M*A*S*H* was perhaps not the first movie to let this mangy cat out of the bag, but it was the most successful and the first to totally hit home with a shell-shocked public tired of being lied to about Vietnam. The film grossed 80 million dollars, made more money then the standard World War II films of that same year ("Patton" and "Tora, Tora, Tora") and, along with "Easy Rider" and "The Graduate" , changed the way movies were made in America.
This period wouldn't last long before the space cowboys from far, far away and the Rambo movies would wave the flag without question again. But it left a mark we still see in movies now and again.
It's pretty funny too.
The film was episodic-television and B-feature film director Robert Altman's breakout movie. In this case, to say this is the director's film is literally more true than usual. Although he had a very good script by a former black-listed writer, Ring Lardner, Jr., from a novel by a couple Korean War vets, Altman also had his own ideas about war. He had flown 53 bombing missions as a co-pilot in the South Pacific during World War II and had his share of disillusionment about the costs of war. "M*A*S*H* is movie about insanity," he was quoted as saying. He essentially redesigned Lardner's script so much the writer thought the film was ruined. The studio heads at 20th Century Fox were scared too, until the movie was premiered in San Francisco early in 1970 and they discovered the audience totally got it. They were ahead of the honchos. The film opened in New York, won the Grand Prize at the Cannes Film Festival that year and so on.
Although Robert Altman is famous with cinemaphiles for going against traditional three-act narrative story-telling, the film has some precedent I believe in the Marx Brothers movies of the 1930's. In films like "Duck Soup" (1933), Groucho Marx is some how made President or a country or in "Horse Feathers" he is a college president.
Because of this "happy idea", going back to the plays of Aristophanes, authority is essentially suspended; protocol goes by the wayside; men of high station and stuffed shirts are brought down to size by witty insults they have no comebacks to; grand women of great pretense are shown they are silly people who need to smarten up, leaders in institutions grown moss-backed by their undisputed deference by others are given the boot. Anarchy reigns. The big shots have made a hash of the world through war and depressions; its time to let the competent smart alacks. the Lords of Misrule, in to being human behavior back down to earth. Wine and beer is spilled; merriment is had between the sexes, fools are no longer suffered, people sing into the night and all is merry again
Again, as in those funny films from the dark days of The Great Depression we are presented with a character(s) in a position of authority through some happenstance, like being drafted.
In this case, the "big idea" is that two top-flight surgeons are drafted into the Army Medical Corps. Since the business of "meatball" surgery", patching up soldiers and Marines from ghastly wounds, is booming business, they are nearly indispensable. They do not let this leverage go untested.
The film has its flaws in my view.

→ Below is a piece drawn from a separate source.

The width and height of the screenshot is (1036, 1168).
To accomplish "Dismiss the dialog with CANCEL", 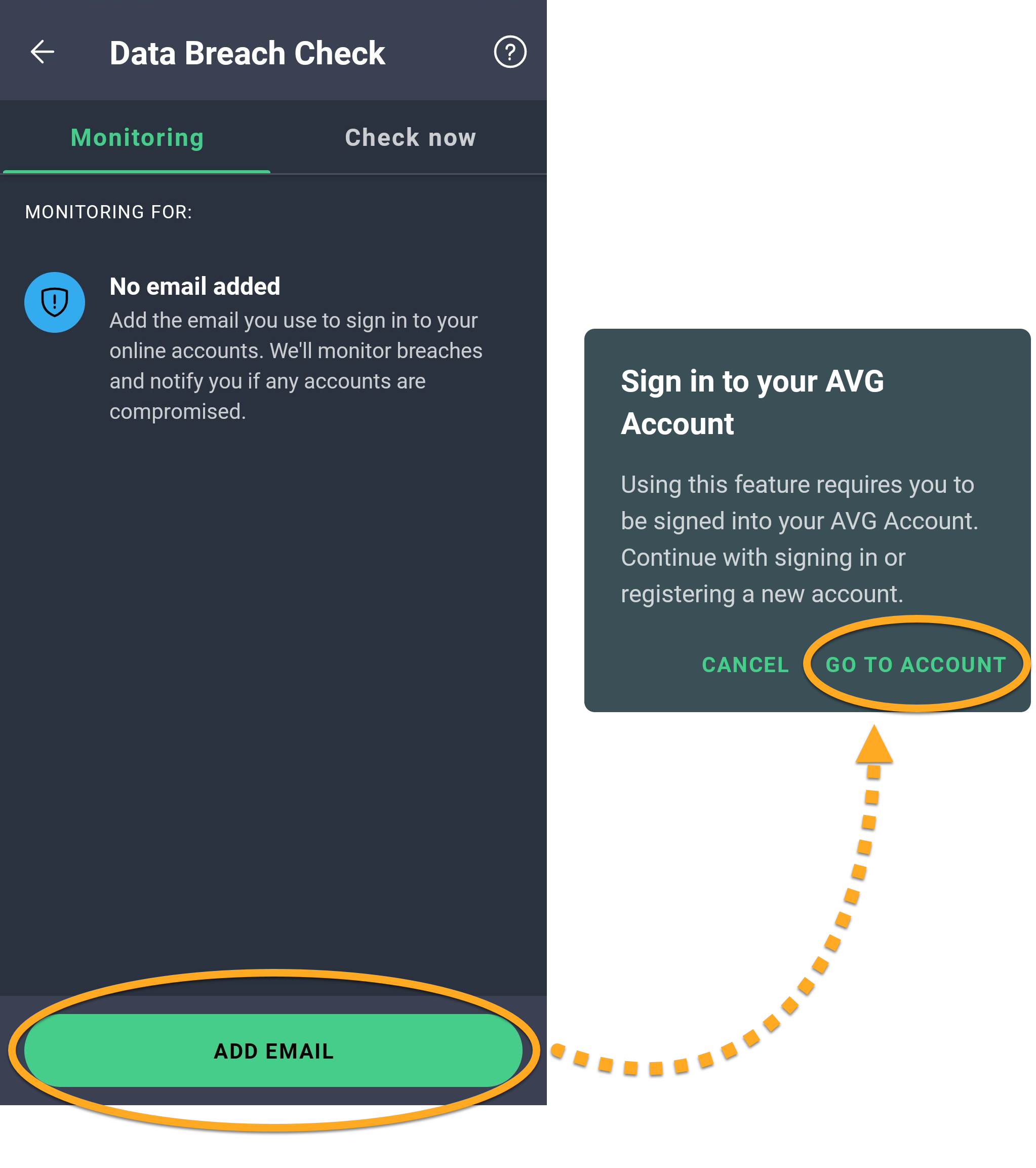I will pos(745,665).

The famous "naked woman surprised in the shower" scene with Sally Kellerman plays like a misogynist fantasy. The character of "Hot Lips" isn't just put down; she has to be humiliated. Some critics see this as the director commenting on the bad behavior of men in a war zone. Perhaps, but it's a scene that says more to me about the director than any war, Korea or Vietnam, he might be commenting on.
In any case the merriment always ends when the wounded men come from the front lines to be patched up to fight on or go home, half-alive or in a coffin. In that way the film is of a darker hue than anything the Brothers Marx were allowed to get away with. "M*A*S*H* does an excellent job balancing the true cost of war with the facade of bull that tries to cover up those costs in colorful bunting and empty words. War is human folly, and sometimes the only way to show it clearly to "the folks back home" is to make it as zany and as bloody as possible at the same time.